A ~10% regression has been reported for UnixBench's execl throughput
test by Aaron Lu and Ye Xiaolong:

  https://lkml.org/lkml/2018/10/30/765

That test is pretty simple, it does a "recursive" execve() syscall on the
same binary. Starting from the syscall, this sequence is possible:

   do_execve()
     do_execveat_common()
       __do_execve_file()
         sched_exec()
           select_task_rq_fair()          <==| Task already enqueued
             find_idlest_cpu()
               find_idlest_group()
                 capacity_spare_wake()    <==| Functions not called from
   cpu_util_wake()           | the wakeup path

which means we can end up calling cpu_util_wake() not only from the
"wakeup path", as its name would suggest. Indeed, the task doing an
execve() syscall is already enqueued on the CPU we want to get the
cpu_util_wake() for.

The estimated utilization for a CPU computed in cpu_util_wake() was
written under the assumption that function can be called only from the
wakeup path. If instead the task is already enqueued, we end up with a
utilization which does not remove the current task's contribution from
the estimated utilization of the CPU.
This will wrongly assume a reduced spare capacity on the current CPU and
increase the chances to migrate the task on execve.

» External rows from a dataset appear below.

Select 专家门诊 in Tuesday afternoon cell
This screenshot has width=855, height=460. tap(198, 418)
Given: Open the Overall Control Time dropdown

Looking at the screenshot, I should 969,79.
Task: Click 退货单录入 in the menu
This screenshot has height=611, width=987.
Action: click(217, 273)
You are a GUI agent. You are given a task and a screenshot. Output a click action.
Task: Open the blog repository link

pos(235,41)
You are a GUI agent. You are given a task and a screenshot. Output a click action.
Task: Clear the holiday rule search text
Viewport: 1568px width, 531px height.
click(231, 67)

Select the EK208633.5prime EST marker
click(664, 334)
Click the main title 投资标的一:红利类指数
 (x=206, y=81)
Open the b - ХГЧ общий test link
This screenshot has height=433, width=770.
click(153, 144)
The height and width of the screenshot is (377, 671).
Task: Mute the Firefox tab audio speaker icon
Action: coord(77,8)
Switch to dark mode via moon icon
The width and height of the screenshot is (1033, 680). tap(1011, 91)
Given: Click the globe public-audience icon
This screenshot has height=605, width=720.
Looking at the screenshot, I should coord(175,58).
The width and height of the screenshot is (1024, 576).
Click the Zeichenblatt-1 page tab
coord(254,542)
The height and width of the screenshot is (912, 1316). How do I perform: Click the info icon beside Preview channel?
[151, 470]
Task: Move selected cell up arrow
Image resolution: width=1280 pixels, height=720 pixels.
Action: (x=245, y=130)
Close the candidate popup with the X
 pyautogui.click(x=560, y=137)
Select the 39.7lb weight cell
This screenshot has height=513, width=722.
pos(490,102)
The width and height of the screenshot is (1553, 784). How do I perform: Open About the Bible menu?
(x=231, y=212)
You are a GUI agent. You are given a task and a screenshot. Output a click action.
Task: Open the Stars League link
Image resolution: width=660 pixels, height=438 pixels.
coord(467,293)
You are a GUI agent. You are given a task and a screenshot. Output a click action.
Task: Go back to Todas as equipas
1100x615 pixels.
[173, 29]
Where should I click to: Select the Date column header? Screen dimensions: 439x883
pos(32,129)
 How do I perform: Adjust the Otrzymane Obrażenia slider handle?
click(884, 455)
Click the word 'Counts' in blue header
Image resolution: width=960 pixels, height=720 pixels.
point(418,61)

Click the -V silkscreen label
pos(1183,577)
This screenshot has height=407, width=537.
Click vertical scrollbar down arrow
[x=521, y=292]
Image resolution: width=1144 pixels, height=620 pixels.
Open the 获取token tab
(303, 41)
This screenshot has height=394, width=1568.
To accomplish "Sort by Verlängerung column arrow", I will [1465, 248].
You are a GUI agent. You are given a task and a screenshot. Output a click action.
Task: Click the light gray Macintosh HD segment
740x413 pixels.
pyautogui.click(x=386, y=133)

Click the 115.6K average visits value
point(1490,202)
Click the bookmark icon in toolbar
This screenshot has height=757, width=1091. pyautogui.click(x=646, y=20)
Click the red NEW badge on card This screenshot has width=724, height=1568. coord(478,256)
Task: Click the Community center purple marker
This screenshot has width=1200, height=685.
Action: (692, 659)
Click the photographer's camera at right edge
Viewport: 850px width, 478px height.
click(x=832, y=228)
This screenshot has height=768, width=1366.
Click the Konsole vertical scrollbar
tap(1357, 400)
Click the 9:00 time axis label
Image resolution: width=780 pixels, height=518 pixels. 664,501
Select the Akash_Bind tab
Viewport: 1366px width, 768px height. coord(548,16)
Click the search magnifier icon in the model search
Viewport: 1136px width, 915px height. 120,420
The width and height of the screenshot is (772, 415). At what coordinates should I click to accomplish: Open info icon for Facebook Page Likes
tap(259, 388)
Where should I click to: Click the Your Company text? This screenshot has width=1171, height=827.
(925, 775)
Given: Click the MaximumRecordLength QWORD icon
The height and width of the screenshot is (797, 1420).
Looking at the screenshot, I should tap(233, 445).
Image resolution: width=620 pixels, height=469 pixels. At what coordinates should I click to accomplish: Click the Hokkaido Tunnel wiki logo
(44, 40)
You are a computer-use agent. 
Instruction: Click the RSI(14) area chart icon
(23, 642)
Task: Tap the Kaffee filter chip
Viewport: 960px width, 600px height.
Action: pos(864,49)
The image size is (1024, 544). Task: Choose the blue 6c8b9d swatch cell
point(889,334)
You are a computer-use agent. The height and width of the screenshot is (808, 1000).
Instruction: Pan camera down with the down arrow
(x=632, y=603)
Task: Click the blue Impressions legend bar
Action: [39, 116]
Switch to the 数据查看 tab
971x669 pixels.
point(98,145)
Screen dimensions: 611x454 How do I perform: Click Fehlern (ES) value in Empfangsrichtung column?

The regression is tracked down to:

 commit d519329f72a6 ("sched/fair: Update util_est only on util_avg updates")

because in that patch we turn on by default the UTIL_EST sched feature.
However, the real issue is introduced by:

 commit f9be3e5961c5 ("sched/fair: Use util_est in LB and WU paths")

Let's fix this by ensuring to always discount the task estimated
utilization from the CPU's estimated utilization when the task is also
the current one. The same benchmark of the bug report, executed on a
dual socket 40 CPUs Intel(R) Xeon(R) CPU E5-2690 v2 @ 3.00GHz machine,
reports these "Execl Throughput" figures (higher the better):

   mainline     : 48136.5 lps
   mainline+fix : 55376.5 lps

which correspond to a 15% speedup.

Moreover, since {cpu_util,capacity_spare}_wake() are not really only
used from the wakeup path, let's remove this ambiguity by using a better
matching name: {cpu_util,capacity_spare}_without().

Since we are at that, let's also improve the existing documentation.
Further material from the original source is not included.